Github repo for our group Project regarding Handwritten digit classification, for the Course CSL2050

Notifications You must be signed in to change notification settings

NitinVerma2027/PRML-Apr2025

Folders and files

NameName
Last commit message
Last commit date

Latest commit

 
 
 
 
 
 
 

Repository files navigation

Handwritten Digit Recognition

Project Context:
This Project was done as part of Course, CSL2050:Pattern Recognition and Machine Learning at Indian Institute of Technology,Jodhpur in the spring semester of the Academic Year 2024-25.


Table of Contents

  1. Project Description
  2. Methods and Performance
  3. Video Walkthrough
  4. How to Run the Project
  5. Contributors
  6. Project Page

Project Description

This project focuses on building a Handwritten digit recognition system. The goal of the project is to design and implement different machine learning models capable of recognizing and classifying these handwritten digits with high accuracy and comparing their efficiencies and performance.

Dataset Used:

The dataset used in this project is the MNIST (Modified National Institute of Standards and Technology) dataset, which is a large collection of handwritten digits. The MNIST dataset consists of 60,000 training images and 10,000 testing images, each of size 28x28 pixels. The images are labeled with the corresponding digit (0-9). This dataset is widely used for training image recognition models and serves as a standard benchmark for evaluating machine learning algorithms, especially in the field of computer vision.


Methods and Performance

In this project, we implemented six different machine learning algorithms for handwritten digit recognition on the MNIST dataset.
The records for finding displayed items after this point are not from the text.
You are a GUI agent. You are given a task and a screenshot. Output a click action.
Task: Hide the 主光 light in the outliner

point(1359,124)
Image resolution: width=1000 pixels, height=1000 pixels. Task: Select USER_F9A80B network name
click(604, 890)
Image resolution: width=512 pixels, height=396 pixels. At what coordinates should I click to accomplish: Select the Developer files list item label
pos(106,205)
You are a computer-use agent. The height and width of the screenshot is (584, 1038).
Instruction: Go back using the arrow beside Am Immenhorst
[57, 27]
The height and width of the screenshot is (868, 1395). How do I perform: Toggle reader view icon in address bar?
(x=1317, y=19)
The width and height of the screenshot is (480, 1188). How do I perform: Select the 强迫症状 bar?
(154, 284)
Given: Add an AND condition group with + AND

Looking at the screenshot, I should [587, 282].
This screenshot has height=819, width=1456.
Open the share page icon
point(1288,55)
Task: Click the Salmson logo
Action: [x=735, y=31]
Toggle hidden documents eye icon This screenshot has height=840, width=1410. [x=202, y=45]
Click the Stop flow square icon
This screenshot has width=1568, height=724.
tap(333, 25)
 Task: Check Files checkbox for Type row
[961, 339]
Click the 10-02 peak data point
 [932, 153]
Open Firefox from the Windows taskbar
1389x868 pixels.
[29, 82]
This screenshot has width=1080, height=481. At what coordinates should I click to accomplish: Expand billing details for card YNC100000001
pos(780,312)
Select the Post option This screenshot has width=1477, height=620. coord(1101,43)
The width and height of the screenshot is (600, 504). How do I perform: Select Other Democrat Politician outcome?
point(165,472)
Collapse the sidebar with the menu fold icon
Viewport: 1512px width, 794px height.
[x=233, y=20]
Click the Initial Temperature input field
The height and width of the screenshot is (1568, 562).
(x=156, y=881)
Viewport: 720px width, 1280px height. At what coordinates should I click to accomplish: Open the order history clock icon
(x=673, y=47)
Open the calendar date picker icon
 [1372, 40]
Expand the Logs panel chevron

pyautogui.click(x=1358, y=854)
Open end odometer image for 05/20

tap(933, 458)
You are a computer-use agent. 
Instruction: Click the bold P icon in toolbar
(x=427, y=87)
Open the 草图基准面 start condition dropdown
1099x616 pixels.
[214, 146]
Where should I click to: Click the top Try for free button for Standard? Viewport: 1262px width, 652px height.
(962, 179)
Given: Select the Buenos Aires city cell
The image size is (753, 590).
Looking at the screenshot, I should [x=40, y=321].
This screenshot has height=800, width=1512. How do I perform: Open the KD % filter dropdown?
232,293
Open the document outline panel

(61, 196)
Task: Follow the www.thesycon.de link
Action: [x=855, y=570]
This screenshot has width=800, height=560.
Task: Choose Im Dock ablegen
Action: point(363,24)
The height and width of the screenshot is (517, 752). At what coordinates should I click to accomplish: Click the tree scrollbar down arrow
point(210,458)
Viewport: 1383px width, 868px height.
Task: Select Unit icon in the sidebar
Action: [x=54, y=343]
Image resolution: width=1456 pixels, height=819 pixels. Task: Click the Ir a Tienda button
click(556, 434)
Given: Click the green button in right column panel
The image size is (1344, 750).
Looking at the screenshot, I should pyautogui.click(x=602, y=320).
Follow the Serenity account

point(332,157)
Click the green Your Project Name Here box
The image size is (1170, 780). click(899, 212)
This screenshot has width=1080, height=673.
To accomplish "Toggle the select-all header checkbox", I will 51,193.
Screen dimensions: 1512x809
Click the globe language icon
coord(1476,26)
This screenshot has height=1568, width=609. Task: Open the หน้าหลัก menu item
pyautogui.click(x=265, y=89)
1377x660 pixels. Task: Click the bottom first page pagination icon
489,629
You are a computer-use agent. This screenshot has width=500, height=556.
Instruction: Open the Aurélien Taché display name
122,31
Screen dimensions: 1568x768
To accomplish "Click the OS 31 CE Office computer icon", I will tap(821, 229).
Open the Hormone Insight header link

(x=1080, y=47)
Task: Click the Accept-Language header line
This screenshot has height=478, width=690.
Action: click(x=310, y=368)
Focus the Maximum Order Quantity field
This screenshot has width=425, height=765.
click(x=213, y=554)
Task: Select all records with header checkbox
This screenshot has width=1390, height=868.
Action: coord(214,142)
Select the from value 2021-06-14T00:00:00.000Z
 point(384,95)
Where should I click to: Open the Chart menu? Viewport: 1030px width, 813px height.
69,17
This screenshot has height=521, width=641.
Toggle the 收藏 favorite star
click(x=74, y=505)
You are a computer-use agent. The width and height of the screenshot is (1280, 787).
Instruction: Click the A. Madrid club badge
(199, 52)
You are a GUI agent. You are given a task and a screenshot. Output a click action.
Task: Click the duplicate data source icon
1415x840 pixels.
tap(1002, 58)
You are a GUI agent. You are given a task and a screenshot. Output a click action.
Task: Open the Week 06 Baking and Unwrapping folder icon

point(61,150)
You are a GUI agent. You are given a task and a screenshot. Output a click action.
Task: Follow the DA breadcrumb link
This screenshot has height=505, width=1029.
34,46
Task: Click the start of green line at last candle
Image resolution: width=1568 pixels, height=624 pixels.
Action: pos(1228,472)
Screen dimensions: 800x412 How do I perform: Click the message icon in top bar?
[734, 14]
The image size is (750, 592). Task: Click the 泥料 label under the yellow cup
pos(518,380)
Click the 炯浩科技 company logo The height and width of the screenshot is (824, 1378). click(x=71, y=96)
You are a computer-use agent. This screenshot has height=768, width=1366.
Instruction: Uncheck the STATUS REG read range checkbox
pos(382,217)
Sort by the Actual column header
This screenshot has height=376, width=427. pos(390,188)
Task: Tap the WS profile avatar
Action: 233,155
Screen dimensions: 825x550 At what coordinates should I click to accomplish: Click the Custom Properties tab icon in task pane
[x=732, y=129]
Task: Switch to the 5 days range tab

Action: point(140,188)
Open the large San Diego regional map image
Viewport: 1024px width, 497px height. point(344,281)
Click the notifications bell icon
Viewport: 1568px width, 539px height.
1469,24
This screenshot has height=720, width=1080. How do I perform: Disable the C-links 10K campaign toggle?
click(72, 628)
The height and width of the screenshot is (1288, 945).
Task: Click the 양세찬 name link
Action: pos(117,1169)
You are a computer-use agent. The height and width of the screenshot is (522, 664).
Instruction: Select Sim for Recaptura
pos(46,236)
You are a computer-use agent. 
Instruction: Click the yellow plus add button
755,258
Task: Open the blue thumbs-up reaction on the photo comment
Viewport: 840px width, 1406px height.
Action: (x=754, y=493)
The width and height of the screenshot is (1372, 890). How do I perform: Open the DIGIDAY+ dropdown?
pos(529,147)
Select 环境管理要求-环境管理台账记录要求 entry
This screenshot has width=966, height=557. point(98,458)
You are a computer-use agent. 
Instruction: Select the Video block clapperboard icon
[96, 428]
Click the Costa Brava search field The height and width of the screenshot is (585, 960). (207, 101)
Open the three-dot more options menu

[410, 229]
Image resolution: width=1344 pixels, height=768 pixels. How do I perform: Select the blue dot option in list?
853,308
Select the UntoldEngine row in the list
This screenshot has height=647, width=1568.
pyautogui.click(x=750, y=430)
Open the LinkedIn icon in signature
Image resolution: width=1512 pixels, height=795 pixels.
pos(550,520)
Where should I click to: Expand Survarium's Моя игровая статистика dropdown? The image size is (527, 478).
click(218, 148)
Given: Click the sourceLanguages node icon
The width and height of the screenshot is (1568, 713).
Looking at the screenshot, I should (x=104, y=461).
Each algorithm was trained and evaluated using the same training and testing data, and the results were compared in terms of accuracy.

  1. K-Nearest Neighbors (KNN)
    KNN is a non-parametric algorithm that classifies data points based on the majority class of their nearest neighbors. The distance metric, such as Euclidean distance, is used to measure the proximity between data points. Although KNN is simple, it can be computationally expensive for large datasets, as it requires calculating distances for each query point.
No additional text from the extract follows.